Wenn Sie jetzt denken: Das sind doch nicht unbedingt Mängel, dann gebe ich Ihnen recht. Einige dieser Merkmale tauchen auch in Meisterwerken auf, ein paar davon von ihnen sind sogar Tugenden. Ich behaupte nur, dass diese Merkmale in Journalistenromanen so häufig vorkommen, dass diese einander ähneln.

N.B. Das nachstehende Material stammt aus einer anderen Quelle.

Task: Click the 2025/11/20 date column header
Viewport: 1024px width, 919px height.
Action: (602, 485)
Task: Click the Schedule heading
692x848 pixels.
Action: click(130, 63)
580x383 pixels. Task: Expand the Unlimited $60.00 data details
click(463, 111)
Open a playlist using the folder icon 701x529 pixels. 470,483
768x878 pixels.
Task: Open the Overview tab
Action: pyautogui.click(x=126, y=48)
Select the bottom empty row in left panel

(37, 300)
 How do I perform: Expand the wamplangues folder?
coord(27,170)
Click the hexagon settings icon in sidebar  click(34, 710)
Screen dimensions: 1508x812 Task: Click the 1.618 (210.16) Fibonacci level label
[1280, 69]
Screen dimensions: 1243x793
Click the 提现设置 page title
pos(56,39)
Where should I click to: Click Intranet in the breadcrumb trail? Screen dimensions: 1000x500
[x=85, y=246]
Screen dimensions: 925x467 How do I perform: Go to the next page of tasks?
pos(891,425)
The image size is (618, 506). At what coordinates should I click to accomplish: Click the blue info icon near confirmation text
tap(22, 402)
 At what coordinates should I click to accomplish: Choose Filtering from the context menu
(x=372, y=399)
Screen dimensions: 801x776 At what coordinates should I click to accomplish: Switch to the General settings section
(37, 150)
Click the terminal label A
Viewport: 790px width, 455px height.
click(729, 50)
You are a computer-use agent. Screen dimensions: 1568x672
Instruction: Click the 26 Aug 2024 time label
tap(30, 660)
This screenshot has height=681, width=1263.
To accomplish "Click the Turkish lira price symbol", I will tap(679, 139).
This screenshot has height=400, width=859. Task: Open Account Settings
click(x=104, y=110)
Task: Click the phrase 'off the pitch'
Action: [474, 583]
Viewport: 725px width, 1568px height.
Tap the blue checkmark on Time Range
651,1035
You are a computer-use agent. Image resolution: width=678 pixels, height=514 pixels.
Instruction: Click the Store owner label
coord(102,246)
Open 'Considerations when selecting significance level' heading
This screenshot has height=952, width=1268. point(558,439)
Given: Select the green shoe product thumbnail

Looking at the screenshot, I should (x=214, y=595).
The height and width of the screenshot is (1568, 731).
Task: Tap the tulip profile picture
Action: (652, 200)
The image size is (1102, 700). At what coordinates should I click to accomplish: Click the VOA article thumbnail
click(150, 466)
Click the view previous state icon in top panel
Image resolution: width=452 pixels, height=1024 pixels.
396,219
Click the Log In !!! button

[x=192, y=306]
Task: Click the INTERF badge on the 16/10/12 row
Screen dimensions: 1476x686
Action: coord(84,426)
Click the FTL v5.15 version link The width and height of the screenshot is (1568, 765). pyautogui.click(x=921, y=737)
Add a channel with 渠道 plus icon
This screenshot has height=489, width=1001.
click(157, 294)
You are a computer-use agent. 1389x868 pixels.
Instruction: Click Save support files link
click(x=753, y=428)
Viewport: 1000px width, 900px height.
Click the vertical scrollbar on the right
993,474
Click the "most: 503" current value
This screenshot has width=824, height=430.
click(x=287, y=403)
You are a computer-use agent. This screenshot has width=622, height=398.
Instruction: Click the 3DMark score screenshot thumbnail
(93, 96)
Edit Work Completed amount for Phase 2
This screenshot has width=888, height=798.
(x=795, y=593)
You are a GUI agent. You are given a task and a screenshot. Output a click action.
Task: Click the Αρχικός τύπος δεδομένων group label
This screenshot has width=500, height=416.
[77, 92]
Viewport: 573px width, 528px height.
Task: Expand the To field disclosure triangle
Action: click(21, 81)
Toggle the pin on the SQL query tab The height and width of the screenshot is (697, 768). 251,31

Was können diese Romane? Sie bringen den Lesern Milieus und Zeiten nahe, erzählen von den Leiden, Sehnsüchten, Denkweisen, Gefühlen und Seinszwängen ihrer Protagonisten, erweitern den Horizont. Weil sie sich selbst erklären, sind sie gut verständlich. Ich habe sie gerne gelesen. Aber genau darin liegt das Problem. Einen Text „gerne gelesen“ zu haben, das ist unter Journalisten die schlappste Form der Anerkennung, ein läppisches Wohlwollen, beinahe herablassend. Man verwendet die Wendung so, wie man einen früher einen unauffälligen Mitschüler, in Ermangelung eines charakteristischeren Lobes, „freundlich und hilfsbereit“ nannte.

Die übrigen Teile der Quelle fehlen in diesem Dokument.